(Records for locating displayed items)

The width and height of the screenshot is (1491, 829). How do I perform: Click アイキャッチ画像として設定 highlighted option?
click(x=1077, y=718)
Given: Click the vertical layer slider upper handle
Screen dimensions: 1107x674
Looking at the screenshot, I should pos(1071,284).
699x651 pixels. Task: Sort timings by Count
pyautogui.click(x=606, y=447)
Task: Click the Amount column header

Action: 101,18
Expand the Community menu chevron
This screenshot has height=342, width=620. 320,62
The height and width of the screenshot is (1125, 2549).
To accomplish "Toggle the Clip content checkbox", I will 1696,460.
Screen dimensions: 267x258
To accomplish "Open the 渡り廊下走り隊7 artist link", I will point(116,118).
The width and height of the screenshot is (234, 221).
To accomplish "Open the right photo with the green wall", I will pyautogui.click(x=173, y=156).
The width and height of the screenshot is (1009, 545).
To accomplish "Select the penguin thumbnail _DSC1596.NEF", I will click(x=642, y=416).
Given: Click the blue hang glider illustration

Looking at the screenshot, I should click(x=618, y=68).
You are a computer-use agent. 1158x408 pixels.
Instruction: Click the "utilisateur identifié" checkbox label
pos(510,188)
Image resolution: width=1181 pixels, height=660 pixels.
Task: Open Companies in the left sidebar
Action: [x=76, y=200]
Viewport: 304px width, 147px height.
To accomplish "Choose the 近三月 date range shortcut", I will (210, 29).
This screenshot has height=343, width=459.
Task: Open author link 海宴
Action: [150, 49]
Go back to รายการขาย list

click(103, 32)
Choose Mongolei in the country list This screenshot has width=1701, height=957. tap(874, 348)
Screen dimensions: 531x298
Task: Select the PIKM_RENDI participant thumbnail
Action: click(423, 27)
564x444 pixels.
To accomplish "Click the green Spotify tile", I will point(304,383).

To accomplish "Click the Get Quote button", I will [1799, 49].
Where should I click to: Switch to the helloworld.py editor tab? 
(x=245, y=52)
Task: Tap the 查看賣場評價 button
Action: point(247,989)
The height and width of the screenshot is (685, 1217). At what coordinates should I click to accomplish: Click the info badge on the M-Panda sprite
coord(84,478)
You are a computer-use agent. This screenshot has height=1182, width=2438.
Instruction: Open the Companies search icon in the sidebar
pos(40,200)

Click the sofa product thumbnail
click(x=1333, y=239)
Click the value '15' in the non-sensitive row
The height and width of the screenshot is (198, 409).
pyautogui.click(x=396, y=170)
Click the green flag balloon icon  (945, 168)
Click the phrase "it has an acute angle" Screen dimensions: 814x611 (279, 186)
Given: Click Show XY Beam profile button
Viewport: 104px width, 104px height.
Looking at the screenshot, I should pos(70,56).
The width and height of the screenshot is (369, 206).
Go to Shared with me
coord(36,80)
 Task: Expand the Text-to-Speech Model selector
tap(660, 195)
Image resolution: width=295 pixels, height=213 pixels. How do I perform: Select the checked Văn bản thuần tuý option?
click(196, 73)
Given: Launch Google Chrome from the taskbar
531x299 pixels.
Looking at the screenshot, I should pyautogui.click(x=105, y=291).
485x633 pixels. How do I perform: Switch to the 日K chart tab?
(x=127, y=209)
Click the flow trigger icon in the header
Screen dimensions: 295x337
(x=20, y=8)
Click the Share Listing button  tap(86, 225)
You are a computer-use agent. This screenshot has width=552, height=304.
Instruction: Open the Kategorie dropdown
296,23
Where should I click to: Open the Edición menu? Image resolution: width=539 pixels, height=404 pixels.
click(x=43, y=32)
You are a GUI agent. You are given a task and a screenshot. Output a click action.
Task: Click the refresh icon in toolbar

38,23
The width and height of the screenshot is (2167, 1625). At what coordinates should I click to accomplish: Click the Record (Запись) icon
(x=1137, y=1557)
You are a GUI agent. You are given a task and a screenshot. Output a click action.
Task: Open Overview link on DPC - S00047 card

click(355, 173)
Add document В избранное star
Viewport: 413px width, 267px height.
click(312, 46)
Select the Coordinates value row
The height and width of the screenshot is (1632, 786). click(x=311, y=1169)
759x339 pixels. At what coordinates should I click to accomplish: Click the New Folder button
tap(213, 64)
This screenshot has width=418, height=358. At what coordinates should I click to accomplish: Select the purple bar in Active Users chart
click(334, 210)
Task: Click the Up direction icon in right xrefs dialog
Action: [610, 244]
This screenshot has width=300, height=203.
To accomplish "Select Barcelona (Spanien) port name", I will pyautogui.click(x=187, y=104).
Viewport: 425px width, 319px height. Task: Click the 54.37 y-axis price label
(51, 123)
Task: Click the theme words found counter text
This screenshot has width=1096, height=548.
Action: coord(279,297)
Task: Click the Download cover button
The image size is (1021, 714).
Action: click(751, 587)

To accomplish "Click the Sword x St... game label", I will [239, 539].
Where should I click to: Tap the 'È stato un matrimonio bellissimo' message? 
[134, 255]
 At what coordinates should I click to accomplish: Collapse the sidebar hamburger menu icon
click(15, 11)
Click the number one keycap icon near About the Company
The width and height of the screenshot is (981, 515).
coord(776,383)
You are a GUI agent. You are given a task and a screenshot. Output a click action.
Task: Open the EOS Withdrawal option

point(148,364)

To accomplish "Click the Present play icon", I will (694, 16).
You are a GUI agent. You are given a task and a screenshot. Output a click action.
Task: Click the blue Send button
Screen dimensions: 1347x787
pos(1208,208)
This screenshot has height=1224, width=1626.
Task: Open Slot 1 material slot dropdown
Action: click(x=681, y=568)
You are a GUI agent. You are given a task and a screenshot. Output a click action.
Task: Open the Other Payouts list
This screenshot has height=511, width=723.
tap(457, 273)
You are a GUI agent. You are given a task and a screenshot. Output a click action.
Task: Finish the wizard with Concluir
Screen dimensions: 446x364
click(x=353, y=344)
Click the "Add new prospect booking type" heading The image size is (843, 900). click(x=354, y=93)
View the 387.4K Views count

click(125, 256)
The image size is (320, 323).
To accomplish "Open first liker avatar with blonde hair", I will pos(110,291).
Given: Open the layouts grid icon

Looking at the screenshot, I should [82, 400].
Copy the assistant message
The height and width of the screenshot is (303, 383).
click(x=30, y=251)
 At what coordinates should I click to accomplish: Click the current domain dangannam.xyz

__What to produce__. Reproduce the material above verbatim, including every line from beginning to end.

__Solution__.
The width and height of the screenshot is (1491, 829). How do I perform: Click アイキャッチ画像として設定 highlighted option?
click(x=1077, y=718)
Given: Click the vertical layer slider upper handle
Screen dimensions: 1107x674
Looking at the screenshot, I should pos(1071,284).
699x651 pixels. Task: Sort timings by Count
pyautogui.click(x=606, y=447)
Task: Click the Amount column header

Action: 101,18
Expand the Community menu chevron
This screenshot has height=342, width=620. 320,62
The height and width of the screenshot is (1125, 2549).
To accomplish "Toggle the Clip content checkbox", I will 1696,460.
Screen dimensions: 267x258
To accomplish "Open the 渡り廊下走り隊7 artist link", I will point(116,118).
The width and height of the screenshot is (234, 221).
To accomplish "Open the right photo with the green wall", I will pyautogui.click(x=173, y=156).
The width and height of the screenshot is (1009, 545).
To accomplish "Select the penguin thumbnail _DSC1596.NEF", I will click(x=642, y=416).
Given: Click the blue hang glider illustration

Looking at the screenshot, I should click(x=618, y=68).
You are a computer-use agent. 1158x408 pixels.
Instruction: Click the "utilisateur identifié" checkbox label
pos(510,188)
Image resolution: width=1181 pixels, height=660 pixels.
Task: Open Companies in the left sidebar
Action: [x=76, y=200]
Viewport: 304px width, 147px height.
To accomplish "Choose the 近三月 date range shortcut", I will (210, 29).
This screenshot has height=343, width=459.
Task: Open author link 海宴
Action: [150, 49]
Go back to รายการขาย list

click(103, 32)
Choose Mongolei in the country list This screenshot has width=1701, height=957. tap(874, 348)
Screen dimensions: 531x298
Task: Select the PIKM_RENDI participant thumbnail
Action: click(423, 27)
564x444 pixels.
To accomplish "Click the green Spotify tile", I will point(304,383).

To accomplish "Click the Get Quote button", I will [1799, 49].
Where should I click to: Switch to the helloworld.py editor tab? 
(x=245, y=52)
Task: Tap the 查看賣場評價 button
Action: point(247,989)
The height and width of the screenshot is (685, 1217). At what coordinates should I click to accomplish: Click the info badge on the M-Panda sprite
coord(84,478)
You are a computer-use agent. This screenshot has height=1182, width=2438.
Instruction: Open the Companies search icon in the sidebar
pos(40,200)

Click the sofa product thumbnail
click(x=1333, y=239)
Click the value '15' in the non-sensitive row
The height and width of the screenshot is (198, 409).
pyautogui.click(x=396, y=170)
Click the green flag balloon icon  (945, 168)
Click the phrase "it has an acute angle" Screen dimensions: 814x611 (279, 186)
Given: Click Show XY Beam profile button
Viewport: 104px width, 104px height.
Looking at the screenshot, I should pos(70,56).
The width and height of the screenshot is (369, 206).
Go to Shared with me
coord(36,80)
 Task: Expand the Text-to-Speech Model selector
tap(660, 195)
Image resolution: width=295 pixels, height=213 pixels. How do I perform: Select the checked Văn bản thuần tuý option?
click(196, 73)
Given: Launch Google Chrome from the taskbar
531x299 pixels.
Looking at the screenshot, I should pyautogui.click(x=105, y=291).
485x633 pixels. How do I perform: Switch to the 日K chart tab?
(x=127, y=209)
Click the flow trigger icon in the header
Screen dimensions: 295x337
(x=20, y=8)
Click the Share Listing button  tap(86, 225)
You are a computer-use agent. This screenshot has width=552, height=304.
Instruction: Open the Kategorie dropdown
296,23
Where should I click to: Open the Edición menu? Image resolution: width=539 pixels, height=404 pixels.
click(x=43, y=32)
You are a GUI agent. You are given a task and a screenshot. Output a click action.
Task: Click the refresh icon in toolbar

38,23
The width and height of the screenshot is (2167, 1625). At what coordinates should I click to accomplish: Click the Record (Запись) icon
(x=1137, y=1557)
You are a GUI agent. You are given a task and a screenshot. Output a click action.
Task: Open Overview link on DPC - S00047 card

click(355, 173)
Add document В избранное star
Viewport: 413px width, 267px height.
click(312, 46)
Select the Coordinates value row
The height and width of the screenshot is (1632, 786). click(x=311, y=1169)
759x339 pixels. At what coordinates should I click to accomplish: Click the New Folder button
tap(213, 64)
This screenshot has width=418, height=358. At what coordinates should I click to accomplish: Select the purple bar in Active Users chart
click(334, 210)
Task: Click the Up direction icon in right xrefs dialog
Action: [610, 244]
This screenshot has width=300, height=203.
To accomplish "Select Barcelona (Spanien) port name", I will pyautogui.click(x=187, y=104).
Viewport: 425px width, 319px height. Task: Click the 54.37 y-axis price label
(51, 123)
Task: Click the theme words found counter text
This screenshot has width=1096, height=548.
Action: coord(279,297)
Task: Click the Download cover button
The image size is (1021, 714).
Action: click(751, 587)

To accomplish "Click the Sword x St... game label", I will [239, 539].
Where should I click to: Tap the 'È stato un matrimonio bellissimo' message? 
[134, 255]
 At what coordinates should I click to accomplish: Collapse the sidebar hamburger menu icon
click(15, 11)
Click the number one keycap icon near About the Company
The width and height of the screenshot is (981, 515).
coord(776,383)
You are a GUI agent. You are given a task and a screenshot. Output a click action.
Task: Open the EOS Withdrawal option

point(148,364)

To accomplish "Click the Present play icon", I will (694, 16).
You are a GUI agent. You are given a task and a screenshot. Output a click action.
Task: Click the blue Send button
Screen dimensions: 1347x787
pos(1208,208)
This screenshot has height=1224, width=1626.
Task: Open Slot 1 material slot dropdown
Action: click(x=681, y=568)
You are a GUI agent. You are given a task and a screenshot. Output a click action.
Task: Open the Other Payouts list
This screenshot has height=511, width=723.
tap(457, 273)
You are a GUI agent. You are given a task and a screenshot. Output a click action.
Task: Finish the wizard with Concluir
Screen dimensions: 446x364
click(x=353, y=344)
Click the "Add new prospect booking type" heading The image size is (843, 900). click(x=354, y=93)
View the 387.4K Views count

click(125, 256)
The image size is (320, 323).
To accomplish "Open first liker avatar with blonde hair", I will pos(110,291).
Given: Open the layouts grid icon

Looking at the screenshot, I should [82, 400].
Copy the assistant message
The height and width of the screenshot is (303, 383).
click(x=30, y=251)
 At what coordinates should I click to accomplish: Click the current domain dangannam.xyz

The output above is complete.